- **Text segment**
——————————
An interdisciplinary approach to research uncovers new clues to slowing disease progression.
People often associate the signs of Parkinson’s disease with tremors in the hands or feet, but patients can experience a range of symptoms, from stiffness to difficulty moving and changes in mood and cognitive function.
A degenerative neurological disorder, Parkinson’s slowly takes away the body’s ability to produce dopamine—a neurotransmitter chemical responsible for carrying signals between nerve cells in our brain. This means that movement is not the only function to suffer the effects of the disease.
While there is no cure for Parkinson’s, researcher Dr. Jon Stoessl is making headway with new treatments aimed at rewiring the brain to slow or stop the progression of the disease. His recent study, funded by the Pacific Parkinson’s Research Institute, identifies a clear association between physical activity and the preservation of motor control, as well as the non-movement-related health, of Parkinson’s patients.
“This research could have huge implications for degenerative diseases like Parkinson’s, especially since we currently do not have effective treatments to slow its progression.”
For their study, Stoessl and colleagues asked eight Parkinson’s patients who exercised regularly, and nine who led more sedentary lifestyles, to complete a series of tests. Both groups received a PET scan—an imaging test used to examine cells in the body—before and after pedaling on a stationary bike for 30 minutes. They also received a functional MRI scan—which measures changes in blood flow as a result of brain activity—while taking part in a card game with a cash reward for the correct choices.
“After both the stationary bike and card game tests, we saw evidence of a greater activation of dopamine in the brains of the group that exercised regularly.”
Both exercise and reward-based games can cause the release of dopamine in a person’s brain. However, Stoessl’s study showed that pathways in the brains of the patients who exercised regularly activated approximately five times more dopamine than those of sedentary patients.
Stronger evidence plays a key role in improving patient outcomes
Because Parkinson’s disease restricts the production of dopamine, exercise could be one way to combat its effects and reduce the symptoms of stiffness, tremor and mood swings patients experience—effectively rewiring the brains of patients.
“We think this provides exciting evidence for the possibility of rewiring the brain through exercise to slow the progression of the disease.”
Clinicians already recommend exercise to Parkinson’s patients who are physically able. However, additional evidence in support of this treatment approach shores up the rationale behind it and increases the odds that patients will comply, says Stoessl.
“Instead of telling patients to exercise because it will make them feel better, we can say that there is evidence that positive neurological changes take place in the brains of Parkinson’s patients who exercise.”
Plus, Stoessl adds, “Exercise is a treatment that is recommended for overall health, costs very little and has no side effects.”
——————————
- **Task requirements**
(A) In the article on Parkinson's and exercise, how many patients who led more sedentary lifestyles took part in the study?
(B) Update the article on Parkinson's and exercise, starting with "An interdisciplinary approach" and going on through "and cognitive function.", and replace "stiffness" with "rigidity" wherever it occurs.
The lines after this point are separate material, not part of the article on Parkinson's and exercise.
——————————
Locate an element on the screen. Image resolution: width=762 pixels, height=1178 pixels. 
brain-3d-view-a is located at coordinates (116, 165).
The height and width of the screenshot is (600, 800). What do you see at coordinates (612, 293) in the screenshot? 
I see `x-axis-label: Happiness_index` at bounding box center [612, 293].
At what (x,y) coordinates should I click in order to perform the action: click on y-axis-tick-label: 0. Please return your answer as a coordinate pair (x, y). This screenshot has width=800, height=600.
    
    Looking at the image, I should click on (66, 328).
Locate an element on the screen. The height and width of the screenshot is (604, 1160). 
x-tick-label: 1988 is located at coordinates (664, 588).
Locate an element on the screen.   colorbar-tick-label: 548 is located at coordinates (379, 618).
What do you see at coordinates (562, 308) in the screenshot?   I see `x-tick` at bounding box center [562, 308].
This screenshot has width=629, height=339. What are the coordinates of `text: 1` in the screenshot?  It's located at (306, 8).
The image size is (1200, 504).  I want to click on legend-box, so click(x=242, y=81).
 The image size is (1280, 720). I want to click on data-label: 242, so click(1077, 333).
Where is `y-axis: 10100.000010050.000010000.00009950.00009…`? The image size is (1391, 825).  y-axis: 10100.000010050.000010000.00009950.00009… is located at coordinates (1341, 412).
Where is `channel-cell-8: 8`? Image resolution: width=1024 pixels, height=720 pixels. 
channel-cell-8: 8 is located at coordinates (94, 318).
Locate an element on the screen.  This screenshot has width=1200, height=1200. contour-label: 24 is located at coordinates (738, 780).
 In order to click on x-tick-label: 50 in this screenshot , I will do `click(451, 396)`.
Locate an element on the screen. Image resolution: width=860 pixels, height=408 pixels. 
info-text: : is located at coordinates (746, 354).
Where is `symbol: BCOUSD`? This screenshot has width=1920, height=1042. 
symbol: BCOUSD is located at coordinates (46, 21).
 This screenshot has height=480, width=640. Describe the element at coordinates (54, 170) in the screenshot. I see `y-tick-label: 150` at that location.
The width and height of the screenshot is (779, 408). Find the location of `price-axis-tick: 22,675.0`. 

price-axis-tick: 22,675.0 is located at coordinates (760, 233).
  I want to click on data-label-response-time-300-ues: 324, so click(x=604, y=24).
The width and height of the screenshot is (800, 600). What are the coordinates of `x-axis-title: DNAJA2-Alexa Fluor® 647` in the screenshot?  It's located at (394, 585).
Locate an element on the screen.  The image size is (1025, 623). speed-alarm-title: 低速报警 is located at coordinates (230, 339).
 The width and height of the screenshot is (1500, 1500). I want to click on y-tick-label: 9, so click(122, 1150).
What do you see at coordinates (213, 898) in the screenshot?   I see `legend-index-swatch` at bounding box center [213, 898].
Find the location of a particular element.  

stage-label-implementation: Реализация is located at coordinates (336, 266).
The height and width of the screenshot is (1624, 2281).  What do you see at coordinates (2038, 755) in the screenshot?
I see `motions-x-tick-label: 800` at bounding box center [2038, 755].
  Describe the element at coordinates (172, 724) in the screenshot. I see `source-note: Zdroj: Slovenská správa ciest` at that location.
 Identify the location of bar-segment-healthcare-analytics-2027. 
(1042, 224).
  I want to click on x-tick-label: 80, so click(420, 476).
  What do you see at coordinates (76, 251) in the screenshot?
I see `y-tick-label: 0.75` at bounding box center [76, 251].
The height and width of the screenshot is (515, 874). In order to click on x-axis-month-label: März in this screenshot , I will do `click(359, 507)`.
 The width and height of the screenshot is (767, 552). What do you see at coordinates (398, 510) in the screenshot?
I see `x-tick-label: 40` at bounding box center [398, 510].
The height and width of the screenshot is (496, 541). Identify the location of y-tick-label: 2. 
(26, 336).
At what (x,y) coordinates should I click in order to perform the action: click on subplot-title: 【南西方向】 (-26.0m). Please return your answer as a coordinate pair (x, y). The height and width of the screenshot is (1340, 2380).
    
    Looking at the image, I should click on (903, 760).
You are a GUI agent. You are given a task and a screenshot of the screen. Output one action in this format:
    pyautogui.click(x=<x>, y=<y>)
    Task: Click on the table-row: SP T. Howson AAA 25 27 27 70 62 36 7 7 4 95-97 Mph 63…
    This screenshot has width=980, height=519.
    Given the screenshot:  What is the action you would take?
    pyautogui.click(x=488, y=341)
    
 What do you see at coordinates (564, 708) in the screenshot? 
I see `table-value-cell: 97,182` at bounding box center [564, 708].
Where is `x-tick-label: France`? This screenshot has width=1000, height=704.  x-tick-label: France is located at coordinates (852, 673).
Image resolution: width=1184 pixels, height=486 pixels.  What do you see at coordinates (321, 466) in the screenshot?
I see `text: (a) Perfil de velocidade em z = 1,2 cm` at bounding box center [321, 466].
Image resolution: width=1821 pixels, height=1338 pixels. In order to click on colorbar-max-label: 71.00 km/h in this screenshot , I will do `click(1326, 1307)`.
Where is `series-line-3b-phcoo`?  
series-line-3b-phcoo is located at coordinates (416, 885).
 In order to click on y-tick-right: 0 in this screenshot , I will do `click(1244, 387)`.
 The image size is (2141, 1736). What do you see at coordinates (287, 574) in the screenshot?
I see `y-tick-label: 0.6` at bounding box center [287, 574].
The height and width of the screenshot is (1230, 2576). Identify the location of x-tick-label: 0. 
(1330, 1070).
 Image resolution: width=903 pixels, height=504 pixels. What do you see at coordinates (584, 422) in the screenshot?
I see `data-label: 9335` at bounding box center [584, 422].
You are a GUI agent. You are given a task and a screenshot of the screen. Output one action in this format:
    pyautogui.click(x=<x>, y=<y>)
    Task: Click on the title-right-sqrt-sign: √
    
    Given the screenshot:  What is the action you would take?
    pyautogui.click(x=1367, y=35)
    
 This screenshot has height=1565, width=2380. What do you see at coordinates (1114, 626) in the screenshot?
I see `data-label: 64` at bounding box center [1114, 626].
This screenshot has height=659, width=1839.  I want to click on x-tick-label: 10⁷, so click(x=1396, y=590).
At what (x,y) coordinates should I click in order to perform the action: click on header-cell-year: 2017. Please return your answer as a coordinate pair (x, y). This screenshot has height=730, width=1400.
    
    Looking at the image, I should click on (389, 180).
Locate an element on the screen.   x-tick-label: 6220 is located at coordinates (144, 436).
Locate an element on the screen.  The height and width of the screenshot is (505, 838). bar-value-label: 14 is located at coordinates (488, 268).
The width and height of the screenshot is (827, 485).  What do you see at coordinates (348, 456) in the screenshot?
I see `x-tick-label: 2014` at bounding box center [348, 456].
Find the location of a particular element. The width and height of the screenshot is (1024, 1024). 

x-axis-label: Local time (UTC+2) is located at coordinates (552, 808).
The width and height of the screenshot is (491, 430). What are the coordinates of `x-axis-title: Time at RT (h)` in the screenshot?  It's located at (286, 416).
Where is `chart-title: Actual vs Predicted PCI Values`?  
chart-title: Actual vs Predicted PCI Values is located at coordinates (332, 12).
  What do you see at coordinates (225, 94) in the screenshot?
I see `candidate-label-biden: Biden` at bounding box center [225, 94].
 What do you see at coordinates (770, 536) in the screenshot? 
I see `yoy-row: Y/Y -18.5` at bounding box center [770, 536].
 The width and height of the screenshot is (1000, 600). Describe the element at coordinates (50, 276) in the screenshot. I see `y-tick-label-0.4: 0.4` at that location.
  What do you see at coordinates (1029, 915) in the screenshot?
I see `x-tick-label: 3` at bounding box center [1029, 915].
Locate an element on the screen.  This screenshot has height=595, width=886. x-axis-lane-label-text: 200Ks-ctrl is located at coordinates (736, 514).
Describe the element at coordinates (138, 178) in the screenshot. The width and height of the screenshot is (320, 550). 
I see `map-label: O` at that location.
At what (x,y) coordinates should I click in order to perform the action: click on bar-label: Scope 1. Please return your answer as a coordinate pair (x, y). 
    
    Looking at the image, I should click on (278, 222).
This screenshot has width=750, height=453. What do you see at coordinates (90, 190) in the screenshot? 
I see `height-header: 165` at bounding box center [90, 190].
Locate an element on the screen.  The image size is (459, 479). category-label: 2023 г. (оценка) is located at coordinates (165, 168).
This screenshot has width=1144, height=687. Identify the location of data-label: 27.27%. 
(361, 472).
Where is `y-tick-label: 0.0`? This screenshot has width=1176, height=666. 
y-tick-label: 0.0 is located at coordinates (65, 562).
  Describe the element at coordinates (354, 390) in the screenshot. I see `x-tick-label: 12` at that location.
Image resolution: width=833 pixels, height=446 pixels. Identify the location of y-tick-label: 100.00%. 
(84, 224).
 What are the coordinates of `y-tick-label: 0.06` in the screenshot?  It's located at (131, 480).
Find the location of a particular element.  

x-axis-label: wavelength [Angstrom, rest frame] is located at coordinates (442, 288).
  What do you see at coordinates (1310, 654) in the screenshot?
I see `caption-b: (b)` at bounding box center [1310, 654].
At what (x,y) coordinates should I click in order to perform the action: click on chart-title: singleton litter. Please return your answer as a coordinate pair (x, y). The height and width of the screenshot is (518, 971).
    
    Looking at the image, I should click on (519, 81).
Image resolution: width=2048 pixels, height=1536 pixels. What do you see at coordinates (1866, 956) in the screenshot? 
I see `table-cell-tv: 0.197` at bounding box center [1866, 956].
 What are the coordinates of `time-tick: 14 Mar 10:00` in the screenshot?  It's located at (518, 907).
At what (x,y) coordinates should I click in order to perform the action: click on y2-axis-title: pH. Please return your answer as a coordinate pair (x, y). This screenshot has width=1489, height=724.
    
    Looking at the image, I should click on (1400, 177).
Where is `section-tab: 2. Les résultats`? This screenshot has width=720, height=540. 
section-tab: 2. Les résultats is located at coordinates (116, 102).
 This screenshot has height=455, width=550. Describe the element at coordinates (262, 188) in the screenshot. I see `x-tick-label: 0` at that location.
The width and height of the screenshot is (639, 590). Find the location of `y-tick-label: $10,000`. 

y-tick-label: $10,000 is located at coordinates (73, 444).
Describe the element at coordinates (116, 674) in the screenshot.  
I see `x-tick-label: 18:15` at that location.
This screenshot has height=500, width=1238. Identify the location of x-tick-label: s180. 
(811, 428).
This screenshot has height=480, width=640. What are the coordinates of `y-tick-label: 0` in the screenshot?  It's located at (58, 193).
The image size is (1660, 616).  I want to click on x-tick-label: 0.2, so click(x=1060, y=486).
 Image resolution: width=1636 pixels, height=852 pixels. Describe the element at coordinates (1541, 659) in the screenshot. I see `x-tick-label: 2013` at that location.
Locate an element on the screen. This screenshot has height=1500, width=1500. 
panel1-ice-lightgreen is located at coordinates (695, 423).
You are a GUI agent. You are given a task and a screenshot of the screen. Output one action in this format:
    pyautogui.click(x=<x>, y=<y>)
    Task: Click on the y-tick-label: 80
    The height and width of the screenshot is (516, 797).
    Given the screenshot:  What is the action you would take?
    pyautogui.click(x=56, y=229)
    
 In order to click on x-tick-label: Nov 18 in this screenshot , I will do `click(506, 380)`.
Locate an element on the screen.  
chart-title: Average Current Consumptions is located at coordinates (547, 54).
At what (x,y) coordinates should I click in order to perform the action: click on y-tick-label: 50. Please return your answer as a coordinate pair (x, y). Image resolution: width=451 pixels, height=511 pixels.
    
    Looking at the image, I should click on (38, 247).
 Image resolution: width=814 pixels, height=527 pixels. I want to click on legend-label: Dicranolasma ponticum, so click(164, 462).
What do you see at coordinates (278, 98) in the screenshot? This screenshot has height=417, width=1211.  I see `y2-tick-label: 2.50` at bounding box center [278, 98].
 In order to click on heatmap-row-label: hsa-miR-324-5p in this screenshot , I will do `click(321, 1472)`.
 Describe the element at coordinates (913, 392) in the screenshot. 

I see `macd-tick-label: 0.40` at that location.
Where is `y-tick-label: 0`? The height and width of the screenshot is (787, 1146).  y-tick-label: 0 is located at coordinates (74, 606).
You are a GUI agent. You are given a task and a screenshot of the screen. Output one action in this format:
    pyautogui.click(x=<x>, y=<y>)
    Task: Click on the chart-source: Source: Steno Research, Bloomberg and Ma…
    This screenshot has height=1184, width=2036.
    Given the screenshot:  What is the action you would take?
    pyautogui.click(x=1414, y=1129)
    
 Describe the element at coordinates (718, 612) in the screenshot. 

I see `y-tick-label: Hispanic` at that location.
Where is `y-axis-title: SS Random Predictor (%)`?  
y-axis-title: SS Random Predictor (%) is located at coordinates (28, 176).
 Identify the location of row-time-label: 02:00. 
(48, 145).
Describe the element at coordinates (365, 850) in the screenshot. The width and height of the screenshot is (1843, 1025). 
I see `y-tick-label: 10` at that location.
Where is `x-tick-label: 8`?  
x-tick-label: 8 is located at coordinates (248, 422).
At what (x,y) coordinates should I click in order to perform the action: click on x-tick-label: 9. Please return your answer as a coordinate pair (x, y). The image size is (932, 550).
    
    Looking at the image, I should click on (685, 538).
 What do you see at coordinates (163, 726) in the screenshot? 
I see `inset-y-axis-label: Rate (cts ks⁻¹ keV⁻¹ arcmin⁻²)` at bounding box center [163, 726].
——————————
- **Per-task outputs**
(A) Nine patients who led more sedentary lifestyles took part.

(B)
An interdisciplinary approach to research uncovers new clues to slowing disease progression.
People often associate the signs of Parkinson’s disease with tremors in the hands or feet, but patients can experience a range of symptoms, from rigidity to difficulty moving and changes in mood and cognitive function.